Dialogues éphémères | La figure d’une ruse : le diable !

 

Fidèles à leur coutume du vagabondage, nos trois amis s’aventurent cette fois du côté de ce que nous appelons le «diable», mais qui prend dans les autres cultures des formes très diverses… C’est que l’expérience du diable n’est malheureuse et dangereuse que pour autant qu’elle est subie. Il est utile de la reconsidérer comme le moyen que se donne l’homme de triompher face à ce qui entrave sa joie.
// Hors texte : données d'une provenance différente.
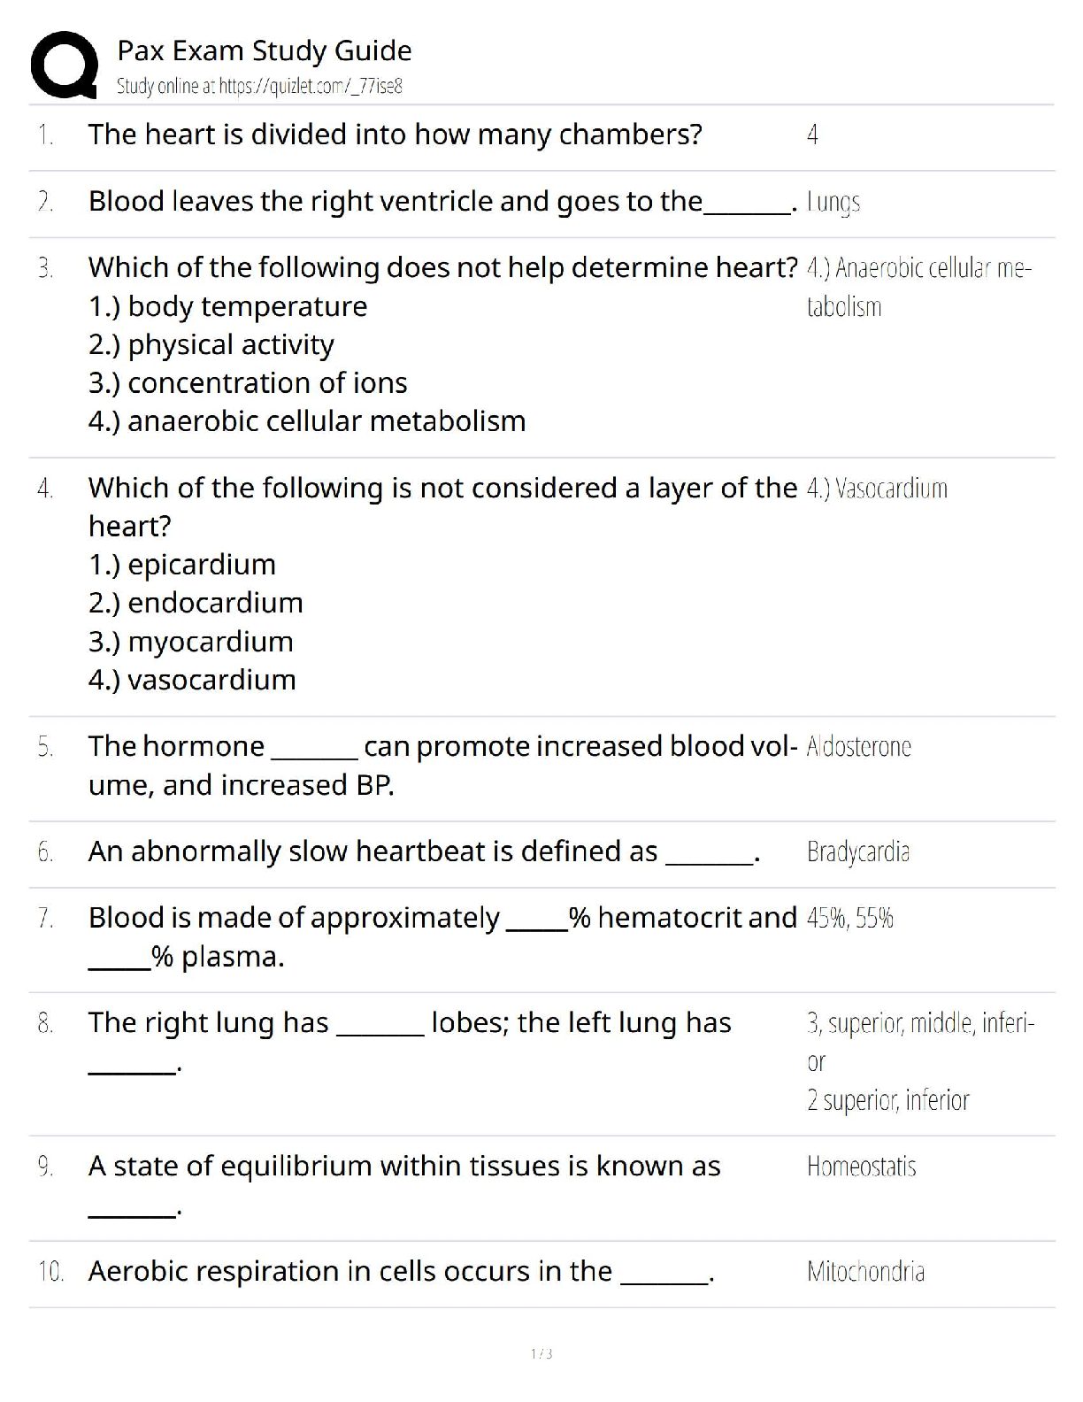The width and height of the screenshot is (1083, 1402).
Task: Click the "2 superior, inferior" answer line
Action: pyautogui.click(x=887, y=1100)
Comme une façon de donner un visage à son ennemi invisible pour mieux le terrasser… Mais attention, seule la ruse vient à bout de la ruse.

Md : Il est bien entendu que, de semaine en semaine, nous suivons le fil d’une investigation qui porte sur les récits en général et sur les récits des commencements en particulier. Parce que, en cette époque qui a désappris le récit, et qui a donc cessé de créer du récit comme remède à l’effondrement, il nous faut rallumer la flamme de ce savoir-faire. C’est pour cette raison que nous partons en exploration des anciens récits, à la recherche de cet élément symphonique qu’ils recèlent et dont la découverte pourrait réveiller à son tour les autres récits du monde dans une sorte de ce que nous pouvons concevoir comme une vaste célébration du monde… Telle est, je crois, la tâche que nous nous sommes assignés, ou plutôt qui s’est imposée à nous au fur et à mesure que nous avancions dans nos rencontres. Je fais ce rappel parce que nos précédentes discussions ont suscité en moi une interrogation dont je crains qu’elle nous éloigne de notre sujet, mais dont je pense en même temps qu’elle porte sur quelque chose qui n’a rien de secondaire ou de marginal.

Ph : De quoi s’agit-il ?

Md : Du diable ! De la place qu’il a ou qu’il n’a pas dans les anciens récits. Ou des différentes figures qu’il peut revêtir. Et, enfin, du rôle qu’il peut jouer dans l’acte final de la célébration du monde.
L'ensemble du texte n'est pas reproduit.